🤖 AI Summary
Zero-shot outdoor long-range navigation faces significant challenges including extremely small target size, severe occlusion, and intermittent visibility. This paper proposes a lightweight closed-loop navigation framework that constructs a hierarchical multi-scale image patch structure, integrating target semantics with visual saliency to enable robust directional estimation and visibility awareness for sub-pixel-sized targets at distances exceeding 100 meters. A hierarchical saliency fusion mechanism is introduced, combining keyframe memory with saliency-weighted historical heading integration to support active target search and heading maintenance under occlusion—without requiring full-image downscaling. Evaluated in both simulation and real-world outdoor environments, the system stably detects semantic targets beyond 150 meters; achieves an 82.6% heading accuracy under dynamic visibility conditions; and improves task success rate by 17.5% over state-of-the-art methods.
📝 Abstract
Zero-shot object navigation (ZSON) in large-scale outdoor environments faces many challenges; we specifically address a coupled one: long-range targets that reduce to tiny projections and intermittent visibility due to partial or complete occlusion. We present a unified, lightweight closed-loop system built on an aligned multi-scale image tile hierarchy.
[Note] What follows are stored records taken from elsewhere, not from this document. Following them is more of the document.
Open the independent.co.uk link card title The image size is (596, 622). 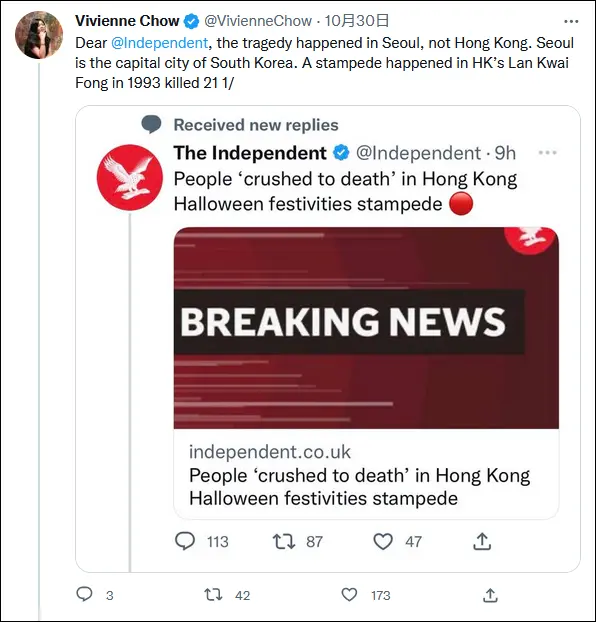tap(360, 487)

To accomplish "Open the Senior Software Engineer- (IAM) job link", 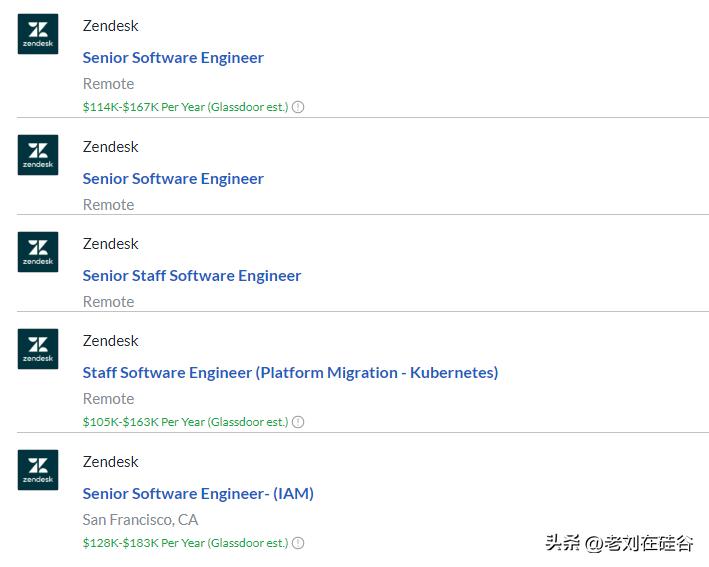I will [198, 494].

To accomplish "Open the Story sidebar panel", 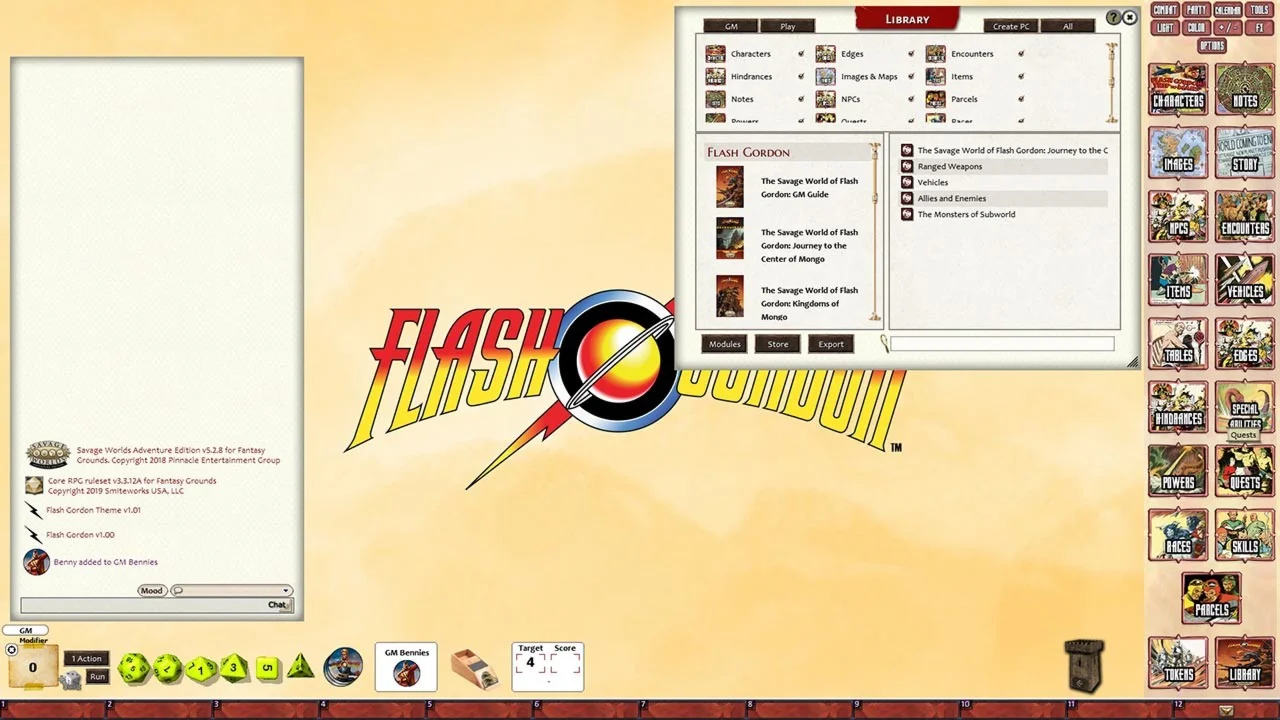I will (1244, 153).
Through hierarchical target-saliency fusion, it summarizes localized semantic contrast into a stable coarse-layer regional saliency that provides the target direction and indicates target visibility. This regional saliency supports visibility-aware heading maintenance through keyframe memory, saliency-weighted fusion of historical headings, and active search during temporary invisibility. The system avoids whole-image rescaling, enables deterministic bottom-up aggregation, supports zero-shot navigation, and runs efficiently on a mobile robot. Across simulation and real-world outdoor trials, the system detects semantic targets beyond 150m, maintains a correct heading through visibility changes with 82.6% probability, and improves overall task success by 17.5% compared with the SOTA methods, demonstrating robust ZSON toward distant and intermittently observable targets.